Implementation Notes

  • The exploration budget is enforced at the RETRIEVE executor level, after personalized scoring and before the final result assembly. The executor calls select_exploration_candidates to get exploration items, then inject_exploration to merge them with personalized results.
  • For cold-start users, the candidate strategy switches from ANN (no query vector available) to full corpus scan sorted by cold_start_score. This is correct because without a preference vector, ANN retrieval has no meaningful query.
  • The interleaving strategy is simple: place one exploration candidate every total_limit / exploration_count positions. This distributes exploration items evenly. More sophisticated interleaving (e.g., placing them at positions where the personalized score drops) is deferred to M6.
  • select_exploration_candidates does a linear scan of all items. At M3 scale (10K items), this is fast. At larger scale, maintaining an exploration pool bitmap would be more efficient.

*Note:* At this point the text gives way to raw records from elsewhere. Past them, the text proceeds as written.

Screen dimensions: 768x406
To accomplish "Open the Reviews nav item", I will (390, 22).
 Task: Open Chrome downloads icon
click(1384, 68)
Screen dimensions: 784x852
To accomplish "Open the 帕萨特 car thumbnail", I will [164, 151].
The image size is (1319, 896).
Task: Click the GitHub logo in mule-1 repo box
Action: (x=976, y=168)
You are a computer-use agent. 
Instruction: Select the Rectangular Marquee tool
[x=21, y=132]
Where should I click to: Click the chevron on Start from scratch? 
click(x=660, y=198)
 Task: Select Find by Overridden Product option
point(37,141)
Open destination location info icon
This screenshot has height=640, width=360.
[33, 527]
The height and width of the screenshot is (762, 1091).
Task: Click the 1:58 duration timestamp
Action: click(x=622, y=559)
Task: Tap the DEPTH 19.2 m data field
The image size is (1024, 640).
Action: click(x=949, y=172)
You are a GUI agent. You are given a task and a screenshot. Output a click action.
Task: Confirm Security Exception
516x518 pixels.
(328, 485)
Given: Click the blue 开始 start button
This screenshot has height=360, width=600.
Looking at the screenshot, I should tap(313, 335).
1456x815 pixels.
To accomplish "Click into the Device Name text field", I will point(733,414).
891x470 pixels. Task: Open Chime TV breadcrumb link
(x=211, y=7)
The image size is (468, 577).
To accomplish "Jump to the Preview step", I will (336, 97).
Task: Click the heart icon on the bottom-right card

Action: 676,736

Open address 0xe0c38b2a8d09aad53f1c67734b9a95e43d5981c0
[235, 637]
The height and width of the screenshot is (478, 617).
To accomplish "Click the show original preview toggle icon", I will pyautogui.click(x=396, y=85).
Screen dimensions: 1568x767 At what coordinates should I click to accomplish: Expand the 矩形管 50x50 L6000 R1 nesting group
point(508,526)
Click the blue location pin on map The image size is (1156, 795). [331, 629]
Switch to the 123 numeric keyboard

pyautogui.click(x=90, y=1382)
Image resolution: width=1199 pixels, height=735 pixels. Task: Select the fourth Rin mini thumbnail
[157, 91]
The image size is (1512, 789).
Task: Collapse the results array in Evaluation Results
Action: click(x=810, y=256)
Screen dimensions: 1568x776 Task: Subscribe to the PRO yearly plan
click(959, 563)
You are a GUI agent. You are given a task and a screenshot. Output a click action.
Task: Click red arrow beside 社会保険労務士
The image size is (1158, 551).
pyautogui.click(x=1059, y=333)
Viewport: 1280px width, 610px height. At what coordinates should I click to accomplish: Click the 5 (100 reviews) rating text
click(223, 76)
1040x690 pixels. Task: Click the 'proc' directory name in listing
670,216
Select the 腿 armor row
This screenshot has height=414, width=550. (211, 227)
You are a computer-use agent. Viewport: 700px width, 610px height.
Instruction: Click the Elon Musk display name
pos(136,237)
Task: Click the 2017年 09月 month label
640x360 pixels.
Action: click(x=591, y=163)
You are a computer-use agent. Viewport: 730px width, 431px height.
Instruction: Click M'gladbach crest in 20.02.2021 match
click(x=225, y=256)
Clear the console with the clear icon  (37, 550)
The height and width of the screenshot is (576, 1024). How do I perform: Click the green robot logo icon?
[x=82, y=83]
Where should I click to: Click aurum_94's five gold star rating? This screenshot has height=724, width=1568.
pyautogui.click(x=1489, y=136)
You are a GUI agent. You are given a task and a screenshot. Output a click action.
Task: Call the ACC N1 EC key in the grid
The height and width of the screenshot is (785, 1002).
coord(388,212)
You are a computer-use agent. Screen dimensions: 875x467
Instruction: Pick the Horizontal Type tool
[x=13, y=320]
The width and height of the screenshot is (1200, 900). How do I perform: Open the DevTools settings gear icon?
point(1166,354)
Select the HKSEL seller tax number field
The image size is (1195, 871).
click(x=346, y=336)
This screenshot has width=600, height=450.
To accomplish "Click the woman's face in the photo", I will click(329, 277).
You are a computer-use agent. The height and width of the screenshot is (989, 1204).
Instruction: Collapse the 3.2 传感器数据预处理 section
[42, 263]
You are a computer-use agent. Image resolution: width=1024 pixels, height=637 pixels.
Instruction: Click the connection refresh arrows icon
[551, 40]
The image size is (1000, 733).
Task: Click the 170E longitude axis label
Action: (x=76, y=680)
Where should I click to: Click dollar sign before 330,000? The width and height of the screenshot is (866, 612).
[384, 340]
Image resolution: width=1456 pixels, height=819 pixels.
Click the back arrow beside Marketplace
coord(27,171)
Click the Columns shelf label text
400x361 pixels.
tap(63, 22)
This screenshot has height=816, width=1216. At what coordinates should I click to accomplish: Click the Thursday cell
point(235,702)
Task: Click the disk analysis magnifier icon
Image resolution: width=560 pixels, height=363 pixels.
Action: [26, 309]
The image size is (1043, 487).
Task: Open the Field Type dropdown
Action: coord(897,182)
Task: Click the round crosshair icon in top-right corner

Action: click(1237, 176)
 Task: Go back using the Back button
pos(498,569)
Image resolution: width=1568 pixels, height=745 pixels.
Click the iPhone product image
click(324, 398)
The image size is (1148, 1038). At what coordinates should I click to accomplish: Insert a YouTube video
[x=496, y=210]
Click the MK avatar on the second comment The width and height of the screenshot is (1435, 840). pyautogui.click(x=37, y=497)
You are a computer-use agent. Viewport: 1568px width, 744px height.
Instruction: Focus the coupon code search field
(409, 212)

  • The ExplorationConfig is stored as a field on TidalDb, initialized from defaults in TidalDbBuilder::open(). Custom values can be set via builder.with_exploration_config(config).
  • Cold-start item detection (is_cold_start_item) is used during exploration candidate selection to prioritize genuinely new items. However, all unfollowed items are eligible for exploration, not just cold-start items. Cold-start items get a small score boost within the exploration pool.